[DATA RECORDS]:

# # # #

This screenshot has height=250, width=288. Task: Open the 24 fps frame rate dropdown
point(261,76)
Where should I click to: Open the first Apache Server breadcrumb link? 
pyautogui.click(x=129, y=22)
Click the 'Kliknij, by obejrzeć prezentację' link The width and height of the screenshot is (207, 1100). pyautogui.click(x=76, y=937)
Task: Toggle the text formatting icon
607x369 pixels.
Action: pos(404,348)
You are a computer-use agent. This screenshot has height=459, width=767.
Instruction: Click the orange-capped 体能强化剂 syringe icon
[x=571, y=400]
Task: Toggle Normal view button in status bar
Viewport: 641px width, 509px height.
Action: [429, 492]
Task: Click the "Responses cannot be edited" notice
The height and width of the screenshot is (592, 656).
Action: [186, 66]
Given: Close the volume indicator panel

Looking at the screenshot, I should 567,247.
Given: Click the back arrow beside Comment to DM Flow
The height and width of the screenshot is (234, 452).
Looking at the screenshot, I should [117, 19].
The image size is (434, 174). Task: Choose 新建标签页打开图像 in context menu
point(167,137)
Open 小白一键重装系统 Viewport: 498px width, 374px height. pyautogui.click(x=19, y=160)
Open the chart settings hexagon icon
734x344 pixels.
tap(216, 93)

# # # #

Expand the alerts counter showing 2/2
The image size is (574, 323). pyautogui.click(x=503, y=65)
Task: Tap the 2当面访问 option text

# # # #

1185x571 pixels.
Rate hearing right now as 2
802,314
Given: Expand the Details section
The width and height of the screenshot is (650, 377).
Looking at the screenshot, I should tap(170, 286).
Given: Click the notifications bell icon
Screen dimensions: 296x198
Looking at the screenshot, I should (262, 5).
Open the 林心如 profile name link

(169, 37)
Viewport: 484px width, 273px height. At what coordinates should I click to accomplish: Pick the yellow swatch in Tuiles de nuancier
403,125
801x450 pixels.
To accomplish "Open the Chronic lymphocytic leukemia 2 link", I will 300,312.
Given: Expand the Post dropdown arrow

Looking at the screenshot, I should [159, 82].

# # # #

[GOAL OF THE EXERCISE]: If the string "Toggle" is in a line of the entries, pick that line out.

[ANSWER TO THIS EXERCISE]:
Task: Toggle the text formatting icon
Task: Toggle Normal view button in status bar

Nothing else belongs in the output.